• Extract:
Secretary of State Colin Powell Wednesday turned a traditional Q&A on foreign policy into a pitch for increased funding for resources, including information technology aimed at revolutionizing diplomacy.

During his first appearance before the House International Relations Committee, Powell said that President Bush's fiscal 2002 budget "provides funds for modernizing—and in some cases acquiring for the first time—the required information technology for the conduct of foreign affairs."

"These dollars will allow us to modernize our secure local-area network capability, including e-mail and word processing," Powell said in a statement included in the committee record. "Likewise, they will allow us to open access channels to the Internet so that our people can take full advantage of this enormously important new means of communication and research."

The technology, according to Powell, "has the potential to revolutionize the way we do business."

Since being confirmed as secretary of State in January, Powell has driven home the need for beefing up State's IT capabilities. Plans call for an overhaul of how information is managed and communicated by the State Department and other government agencies and departments with an overseas presence.

In February, State's chief information officer, Fernando Burbano, briefed Powell on a program to link all agencies with an overseas presence. The program will create a single knowledge management and information center that could be accessed by each agency.

In his statement Wednesday, Powell detailed his vision of IT-strengthened embassies and consulates:

Officials would be able to go online to get the latest newspapers and periodicals via State's Foreign Broadcast Information Service, instead of waiting to receive the material in bound copies by courier or mail. Similarly, officials would all have e-mail and the ability to query any subject matter expert in State's system.

• Given instruction 1: Reproduce the passage of the Powell article starting at "In his statement" and ending at "in State's system.".
• Given instruction 2: In the Powell article, who briefed Powell in February on a program to link all agencies with an overseas presence?

• Dataset section:
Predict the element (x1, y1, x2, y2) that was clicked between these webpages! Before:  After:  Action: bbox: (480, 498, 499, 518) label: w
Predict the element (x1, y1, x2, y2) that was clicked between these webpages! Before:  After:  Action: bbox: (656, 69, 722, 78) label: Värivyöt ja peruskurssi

• Result 1:
In his statement Wednesday, Powell detailed his vision of IT-strengthened embassies and consulates:

Officials would be able to go online to get the latest newspapers and periodicals via State's Foreign Broadcast Information Service, instead of waiting to receive the material in bound copies by courier or mail. Similarly, officials would all have e-mail and the ability to query any subject matter expert in State's system.

• Result 2: Fernando Burbano, State's chief information officer.